- Also known as: Starry Smooth Hound
- Born: 1969 (age 55–56)
- Origin: Dorset, England
- Genres: Alternative rock, lo-fi, experimental
- Instrument(s): Vocals, guitar
- Years active: 1998–present
- Labels: 4AD
- Website: Vinny Miller on 4AD.com

= Vinny Miller =

British singer-songwriter

Vinny Miller (born 1969 in Dorset, England) is an English singer-songwriter and record producer, once signed to the 4AD label.

He first came to musical prominence in 1998 as a 4AD signing under the moniker Starry Smooth Hound, releasing a track co-produced by Guy Fixsen (of Too Pure band Laika) on the label sampler Anakin.

Two singles, "Pigpen" and "Breaking Out of Your Arms," preceded Miller's debut studio album On The Block in April 2004. Two tracks included drumming contributions from Clive Deamer, whose previous credits included recordings with Portishead and Roni Size. Miller states "Pigpen" was first demoed using the opening drum riff from the Led Zeppelin classic recording of blues original When The Levee Breaks.

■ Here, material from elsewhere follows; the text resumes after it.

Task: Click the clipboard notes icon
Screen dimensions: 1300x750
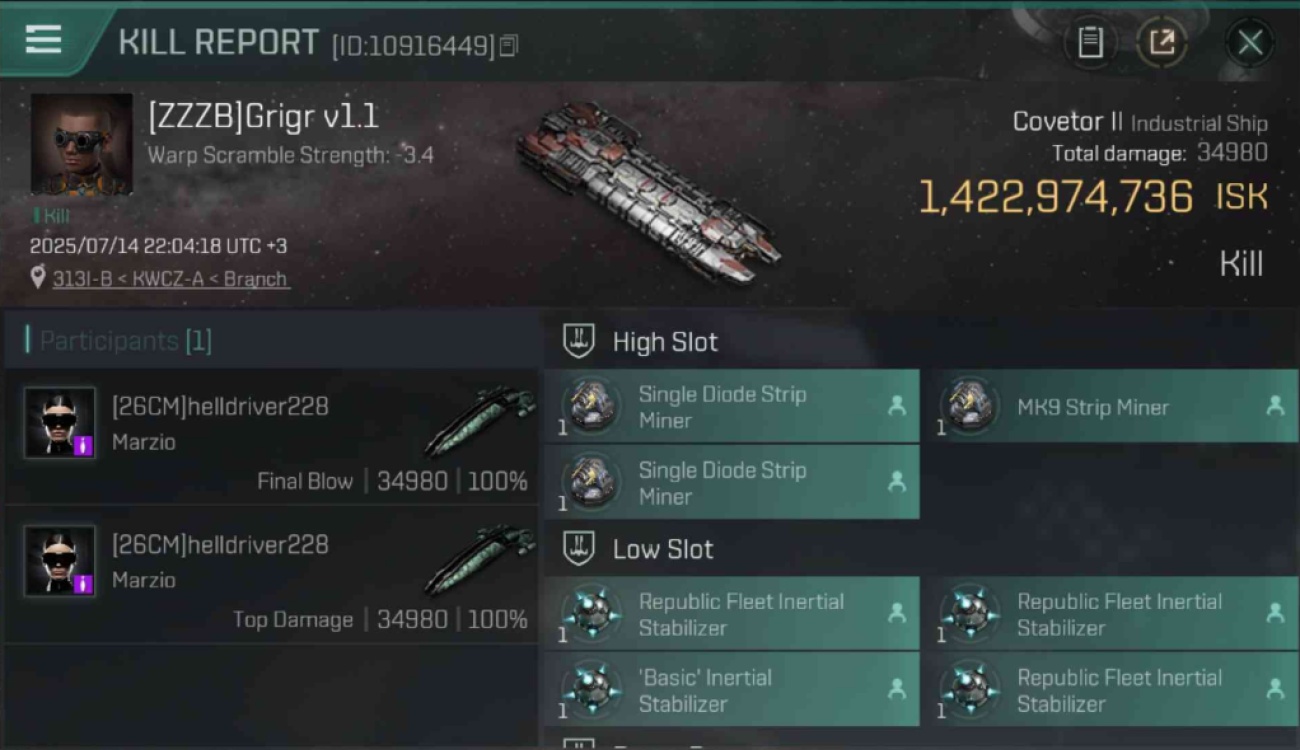Action: (1090, 43)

He has provided guest vocals on tracks by Mark Van Hoen and Sing Sing, toured the US briefly with John Darnielle and Peter Hughes from American act The Mountain Goats, and recorded radio sessions with Mary Anne Hobbs for the BBC Radio 1 show Breezeblock, Gideon Coe for BBC 6Music, John Kennedy for XFM, and for British Council's The Selector. He has also collaborated with Steve Cobby, one-half of electronica acts Fila Brazillia and The Cutler.

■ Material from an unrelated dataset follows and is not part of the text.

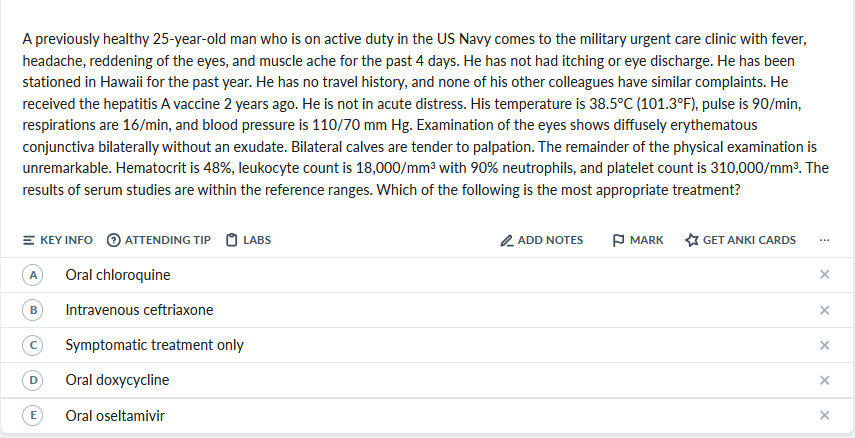
Task: Eliminate the Oral doxycycline option
Action: 824,380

Of his prolonged silences Miller says: "I create when conditions are favourable. That could be soon, or it might be never."

==Discography==
===Studio albums===
- On the Block (19 April 2004)
  - 4AD, CAD 2404 CD
  1. "The Yes/No Game" – 1:27
  2. "Breaking Out of Your Arms" – 3:38
  3. "Roll Complete" – 3:32
  4. "Pigpen" – 4:05
  5. "Cromagno" – 0:36
  6. "Bagged and Tagged" – 4:58
  7. "Afternoon Nod" – 3:33
  8. "Bogeyeater" – 3:59
  9. "Millalude" – 0:40
  10. "Hogbreath Busts a Move" – 2:54
  11. "Alioth" – 5:33
  12. "On the Block" – 5:32

===Singles===
- "Pigpen" (AD 2305, 8 September 2003)
  1. "Pigpen" – 4:03
  2. "The Yes/No Game" – 1:22
  3. "Bagged and Tagged" – 4:59
- "Breaking Out of Your Arms" (22 March 2004)
  - CD (BAD 2413 CD)
  1. "Breaking Out of Your Arms" – 3:38
  2. "Tanglebot" – 2:49
  3. "Hastener" (Demo) – 2:18
  - 7" vinyl (AD 2413)
  4. "Breaking Out of Your Arms" – 3:38
  5. "Hastener" (Demo) – 2:18

===Appearances on compilations===
- "Dreamt U in a Dream" (as Starry Smooth Hound)
  - On the 4AD sampler Anakin (TAD 8001 CD, 26 January 1998)
- "Coco Crush (edit)"(as Starry Smooth Hound)
  - On the 4AD sampler Dust Distorts (1998)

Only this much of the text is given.